— Written request —
Swap "Where should I click to:" for "Where should I tap to:" everywhere in the data below, leaving everything else unchanged.

(Dataset rows)
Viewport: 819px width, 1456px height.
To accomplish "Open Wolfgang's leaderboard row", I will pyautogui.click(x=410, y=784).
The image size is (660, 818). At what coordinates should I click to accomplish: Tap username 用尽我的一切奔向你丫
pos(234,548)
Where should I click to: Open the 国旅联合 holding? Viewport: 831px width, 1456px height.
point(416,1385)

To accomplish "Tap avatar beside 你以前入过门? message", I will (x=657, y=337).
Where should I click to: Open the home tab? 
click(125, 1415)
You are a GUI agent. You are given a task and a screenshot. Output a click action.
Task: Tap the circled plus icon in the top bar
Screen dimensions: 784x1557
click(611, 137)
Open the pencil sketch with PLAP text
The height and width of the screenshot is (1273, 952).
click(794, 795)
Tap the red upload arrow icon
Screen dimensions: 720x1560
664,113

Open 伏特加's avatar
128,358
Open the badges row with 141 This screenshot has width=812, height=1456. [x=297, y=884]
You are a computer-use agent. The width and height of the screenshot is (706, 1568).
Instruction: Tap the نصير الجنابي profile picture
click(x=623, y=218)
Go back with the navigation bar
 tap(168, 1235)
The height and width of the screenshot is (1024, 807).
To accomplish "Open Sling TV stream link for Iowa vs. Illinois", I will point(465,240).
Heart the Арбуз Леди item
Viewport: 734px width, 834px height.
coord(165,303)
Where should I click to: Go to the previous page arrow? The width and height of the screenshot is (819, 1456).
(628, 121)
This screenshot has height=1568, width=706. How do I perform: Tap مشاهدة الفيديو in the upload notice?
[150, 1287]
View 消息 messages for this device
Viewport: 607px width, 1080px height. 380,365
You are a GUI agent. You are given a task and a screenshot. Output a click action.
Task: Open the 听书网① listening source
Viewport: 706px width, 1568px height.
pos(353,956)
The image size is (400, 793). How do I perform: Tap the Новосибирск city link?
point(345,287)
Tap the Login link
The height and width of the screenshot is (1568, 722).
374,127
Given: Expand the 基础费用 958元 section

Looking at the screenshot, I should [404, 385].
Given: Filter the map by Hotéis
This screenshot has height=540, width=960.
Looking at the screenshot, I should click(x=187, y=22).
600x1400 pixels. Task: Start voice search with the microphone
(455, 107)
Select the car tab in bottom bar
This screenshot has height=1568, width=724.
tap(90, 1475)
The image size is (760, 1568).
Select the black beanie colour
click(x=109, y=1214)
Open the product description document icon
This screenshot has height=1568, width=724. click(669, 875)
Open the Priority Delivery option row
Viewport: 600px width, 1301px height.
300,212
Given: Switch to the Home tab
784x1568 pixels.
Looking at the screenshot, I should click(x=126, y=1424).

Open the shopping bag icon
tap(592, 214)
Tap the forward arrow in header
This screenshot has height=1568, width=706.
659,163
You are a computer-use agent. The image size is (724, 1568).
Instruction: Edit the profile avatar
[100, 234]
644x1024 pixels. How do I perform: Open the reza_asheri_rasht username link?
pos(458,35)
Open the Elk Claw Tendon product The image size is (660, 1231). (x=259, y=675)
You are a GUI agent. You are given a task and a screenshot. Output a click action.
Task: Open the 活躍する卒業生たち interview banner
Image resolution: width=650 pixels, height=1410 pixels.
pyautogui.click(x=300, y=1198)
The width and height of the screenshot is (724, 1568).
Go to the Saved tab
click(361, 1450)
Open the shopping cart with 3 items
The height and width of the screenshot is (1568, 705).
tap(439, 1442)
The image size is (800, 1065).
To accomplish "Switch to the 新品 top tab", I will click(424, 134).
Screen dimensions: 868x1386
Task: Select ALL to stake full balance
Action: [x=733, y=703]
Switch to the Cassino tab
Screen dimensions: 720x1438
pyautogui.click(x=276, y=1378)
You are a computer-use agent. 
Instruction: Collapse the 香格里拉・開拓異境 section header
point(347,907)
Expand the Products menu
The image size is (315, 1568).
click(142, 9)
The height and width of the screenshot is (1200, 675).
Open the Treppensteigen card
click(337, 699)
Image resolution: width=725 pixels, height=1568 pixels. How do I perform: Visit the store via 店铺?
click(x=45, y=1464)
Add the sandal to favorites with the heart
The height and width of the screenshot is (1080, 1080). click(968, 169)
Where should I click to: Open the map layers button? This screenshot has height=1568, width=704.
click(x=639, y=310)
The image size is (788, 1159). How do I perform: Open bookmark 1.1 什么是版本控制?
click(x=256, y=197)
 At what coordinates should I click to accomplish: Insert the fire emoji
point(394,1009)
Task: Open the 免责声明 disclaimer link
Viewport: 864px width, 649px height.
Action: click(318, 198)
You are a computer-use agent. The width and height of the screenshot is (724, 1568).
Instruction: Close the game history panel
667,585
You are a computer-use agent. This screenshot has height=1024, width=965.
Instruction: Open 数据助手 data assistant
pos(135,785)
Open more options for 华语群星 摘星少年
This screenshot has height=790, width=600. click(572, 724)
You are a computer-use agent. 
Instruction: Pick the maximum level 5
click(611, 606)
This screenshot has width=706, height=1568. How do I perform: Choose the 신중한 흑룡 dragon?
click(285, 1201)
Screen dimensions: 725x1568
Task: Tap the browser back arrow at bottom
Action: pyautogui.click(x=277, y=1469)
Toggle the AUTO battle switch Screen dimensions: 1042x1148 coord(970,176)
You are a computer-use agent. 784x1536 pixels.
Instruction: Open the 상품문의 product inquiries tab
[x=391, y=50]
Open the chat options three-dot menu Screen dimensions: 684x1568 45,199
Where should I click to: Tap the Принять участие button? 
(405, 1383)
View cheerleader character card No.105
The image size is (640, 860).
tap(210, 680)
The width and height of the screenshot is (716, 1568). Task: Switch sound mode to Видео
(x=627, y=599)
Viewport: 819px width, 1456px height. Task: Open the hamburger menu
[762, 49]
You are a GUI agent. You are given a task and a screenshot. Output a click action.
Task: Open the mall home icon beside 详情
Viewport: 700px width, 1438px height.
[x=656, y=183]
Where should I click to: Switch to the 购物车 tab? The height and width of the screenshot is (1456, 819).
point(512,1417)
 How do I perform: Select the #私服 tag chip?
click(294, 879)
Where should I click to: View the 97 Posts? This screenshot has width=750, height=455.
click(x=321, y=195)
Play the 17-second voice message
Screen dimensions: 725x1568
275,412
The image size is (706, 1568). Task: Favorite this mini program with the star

— Full answer —
Viewport: 819px width, 1456px height.
To accomplish "Open Wolfgang's leaderboard row", I will pyautogui.click(x=410, y=784).
The image size is (660, 818). At what coordinates should I click to accomplish: Tap username 用尽我的一切奔向你丫
pos(234,548)
Where should I tap to: Open the 国旅联合 holding? Viewport: 831px width, 1456px height.
point(416,1385)

To accomplish "Tap avatar beside 你以前入过门? message", I will (x=657, y=337).
Where should I tap to: Open the home tab? 
click(125, 1415)
You are a GUI agent. You are given a task and a screenshot. Output a click action.
Task: Tap the circled plus icon in the top bar
Screen dimensions: 784x1557
click(611, 137)
Open the pencil sketch with PLAP text
The height and width of the screenshot is (1273, 952).
click(794, 795)
Tap the red upload arrow icon
Screen dimensions: 720x1560
664,113

Open 伏特加's avatar
128,358
Open the badges row with 141 This screenshot has width=812, height=1456. [x=297, y=884]
You are a computer-use agent. The width and height of the screenshot is (706, 1568).
Instruction: Tap the نصير الجنابي profile picture
click(x=623, y=218)
Go back with the navigation bar
 tap(168, 1235)
The height and width of the screenshot is (1024, 807).
To accomplish "Open Sling TV stream link for Iowa vs. Illinois", I will point(465,240).
Heart the Арбуз Леди item
Viewport: 734px width, 834px height.
coord(165,303)
Where should I tap to: Go to the previous page arrow? The width and height of the screenshot is (819, 1456).
(628, 121)
This screenshot has height=1568, width=706. How do I perform: Tap مشاهدة الفيديو in the upload notice?
[150, 1287]
View 消息 messages for this device
Viewport: 607px width, 1080px height. 380,365
You are a GUI agent. You are given a task and a screenshot. Output a click action.
Task: Open the 听书网① listening source
Viewport: 706px width, 1568px height.
pos(353,956)
The image size is (400, 793). How do I perform: Tap the Новосибирск city link?
point(345,287)
Tap the Login link
The height and width of the screenshot is (1568, 722).
374,127
Given: Expand the 基础费用 958元 section

Looking at the screenshot, I should [404, 385].
Given: Filter the map by Hotéis
This screenshot has height=540, width=960.
Looking at the screenshot, I should click(x=187, y=22).
600x1400 pixels. Task: Start voice search with the microphone
(455, 107)
Select the car tab in bottom bar
This screenshot has height=1568, width=724.
tap(90, 1475)
The image size is (760, 1568).
Select the black beanie colour
click(x=109, y=1214)
Open the product description document icon
This screenshot has height=1568, width=724. click(669, 875)
Open the Priority Delivery option row
Viewport: 600px width, 1301px height.
300,212
Given: Switch to the Home tab
784x1568 pixels.
Looking at the screenshot, I should click(x=126, y=1424).

Open the shopping bag icon
tap(592, 214)
Tap the forward arrow in header
This screenshot has height=1568, width=706.
659,163
You are a computer-use agent. The image size is (724, 1568).
Instruction: Edit the profile avatar
[100, 234]
644x1024 pixels. How do I perform: Open the reza_asheri_rasht username link?
pos(458,35)
Open the Elk Claw Tendon product The image size is (660, 1231). (x=259, y=675)
You are a GUI agent. You are given a task and a screenshot. Output a click action.
Task: Open the 活躍する卒業生たち interview banner
Image resolution: width=650 pixels, height=1410 pixels.
pyautogui.click(x=300, y=1198)
The width and height of the screenshot is (724, 1568).
Go to the Saved tab
click(361, 1450)
Open the shopping cart with 3 items
The height and width of the screenshot is (1568, 705).
tap(439, 1442)
The image size is (800, 1065).
To accomplish "Switch to the 新品 top tab", I will click(424, 134).
Screen dimensions: 868x1386
Task: Select ALL to stake full balance
Action: [x=733, y=703]
Switch to the Cassino tab
Screen dimensions: 720x1438
pyautogui.click(x=276, y=1378)
You are a computer-use agent. 
Instruction: Collapse the 香格里拉・開拓異境 section header
point(347,907)
Expand the Products menu
The image size is (315, 1568).
click(142, 9)
The height and width of the screenshot is (1200, 675).
Open the Treppensteigen card
click(337, 699)
Image resolution: width=725 pixels, height=1568 pixels. How do I perform: Visit the store via 店铺?
click(x=45, y=1464)
Add the sandal to favorites with the heart
The height and width of the screenshot is (1080, 1080). click(968, 169)
Where should I tap to: Open the map layers button? This screenshot has height=1568, width=704.
click(x=639, y=310)
The image size is (788, 1159). How do I perform: Open bookmark 1.1 什么是版本控制?
click(x=256, y=197)
 At what coordinates should I click to accomplish: Insert the fire emoji
point(394,1009)
Task: Open the 免责声明 disclaimer link
Viewport: 864px width, 649px height.
Action: click(318, 198)
You are a computer-use agent. The width and height of the screenshot is (724, 1568).
Instruction: Close the game history panel
667,585
You are a computer-use agent. This screenshot has height=1024, width=965.
Instruction: Open 数据助手 data assistant
pos(135,785)
Open more options for 华语群星 摘星少年
This screenshot has height=790, width=600. click(572, 724)
You are a computer-use agent. 
Instruction: Pick the maximum level 5
click(611, 606)
This screenshot has width=706, height=1568. How do I perform: Choose the 신중한 흑룡 dragon?
click(285, 1201)
Screen dimensions: 725x1568
Task: Tap the browser back arrow at bottom
Action: pyautogui.click(x=277, y=1469)
Toggle the AUTO battle switch Screen dimensions: 1042x1148 coord(970,176)
You are a computer-use agent. 784x1536 pixels.
Instruction: Open the 상품문의 product inquiries tab
[x=391, y=50]
Open the chat options three-dot menu Screen dimensions: 684x1568 45,199
Where should I tap to: Tap the Принять участие button? 
(405, 1383)
View cheerleader character card No.105
The image size is (640, 860).
tap(210, 680)
The width and height of the screenshot is (716, 1568). Task: Switch sound mode to Видео
(x=627, y=599)
Viewport: 819px width, 1456px height. Task: Open the hamburger menu
[762, 49]
You are a GUI agent. You are given a task and a screenshot. Output a click action.
Task: Open the mall home icon beside 详情
Viewport: 700px width, 1438px height.
[x=656, y=183]
Where should I tap to: Switch to the 购物车 tab? The height and width of the screenshot is (1456, 819).
point(512,1417)
 How do I perform: Select the #私服 tag chip?
click(294, 879)
Where should I tap to: View the 97 Posts? This screenshot has width=750, height=455.
click(x=321, y=195)
Play the 17-second voice message
Screen dimensions: 725x1568
275,412
The image size is (706, 1568). Task: Favorite this mini program with the star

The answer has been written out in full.